-- Start PROVIDED DATA --

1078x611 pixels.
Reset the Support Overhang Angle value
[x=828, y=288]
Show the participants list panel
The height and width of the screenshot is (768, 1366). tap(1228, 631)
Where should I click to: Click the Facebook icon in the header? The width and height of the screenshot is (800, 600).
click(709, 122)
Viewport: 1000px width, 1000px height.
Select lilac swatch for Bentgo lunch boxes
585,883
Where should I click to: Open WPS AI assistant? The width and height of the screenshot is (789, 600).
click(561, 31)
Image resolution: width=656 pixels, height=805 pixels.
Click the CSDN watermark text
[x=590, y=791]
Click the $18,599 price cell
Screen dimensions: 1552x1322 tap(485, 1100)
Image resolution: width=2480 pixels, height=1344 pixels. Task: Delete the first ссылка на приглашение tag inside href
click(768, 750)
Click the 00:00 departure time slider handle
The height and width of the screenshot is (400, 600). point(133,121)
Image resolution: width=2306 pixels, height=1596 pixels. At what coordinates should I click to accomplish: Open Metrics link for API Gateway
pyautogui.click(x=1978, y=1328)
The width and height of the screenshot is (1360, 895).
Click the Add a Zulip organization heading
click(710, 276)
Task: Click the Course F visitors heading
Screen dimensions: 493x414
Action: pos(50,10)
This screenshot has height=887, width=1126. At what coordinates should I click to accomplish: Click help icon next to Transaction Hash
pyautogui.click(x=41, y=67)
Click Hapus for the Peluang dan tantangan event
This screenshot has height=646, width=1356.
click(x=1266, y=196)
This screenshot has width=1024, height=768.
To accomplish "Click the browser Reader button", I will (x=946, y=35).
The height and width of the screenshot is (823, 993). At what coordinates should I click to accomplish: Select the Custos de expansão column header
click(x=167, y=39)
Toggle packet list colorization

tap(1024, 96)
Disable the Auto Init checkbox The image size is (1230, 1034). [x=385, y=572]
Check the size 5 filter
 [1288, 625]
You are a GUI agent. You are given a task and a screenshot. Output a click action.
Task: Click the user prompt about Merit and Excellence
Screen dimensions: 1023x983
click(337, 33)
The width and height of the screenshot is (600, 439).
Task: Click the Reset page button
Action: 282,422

-- End PROVIDED DATA --

## AIM:
Copy the rows from the start through the line with "pyautogui.click(x=1978, y=1328)", including that line.

## EXERCISE OUTPUT:
1078x611 pixels.
Reset the Support Overhang Angle value
[x=828, y=288]
Show the participants list panel
The height and width of the screenshot is (768, 1366). tap(1228, 631)
Where should I click to: Click the Facebook icon in the header? The width and height of the screenshot is (800, 600).
click(709, 122)
Viewport: 1000px width, 1000px height.
Select lilac swatch for Bentgo lunch boxes
585,883
Where should I click to: Open WPS AI assistant? The width and height of the screenshot is (789, 600).
click(561, 31)
Image resolution: width=656 pixels, height=805 pixels.
Click the CSDN watermark text
[x=590, y=791]
Click the $18,599 price cell
Screen dimensions: 1552x1322 tap(485, 1100)
Image resolution: width=2480 pixels, height=1344 pixels. Task: Delete the first ссылка на приглашение tag inside href
click(768, 750)
Click the 00:00 departure time slider handle
The height and width of the screenshot is (400, 600). point(133,121)
Image resolution: width=2306 pixels, height=1596 pixels. At what coordinates should I click to accomplish: Open Metrics link for API Gateway
pyautogui.click(x=1978, y=1328)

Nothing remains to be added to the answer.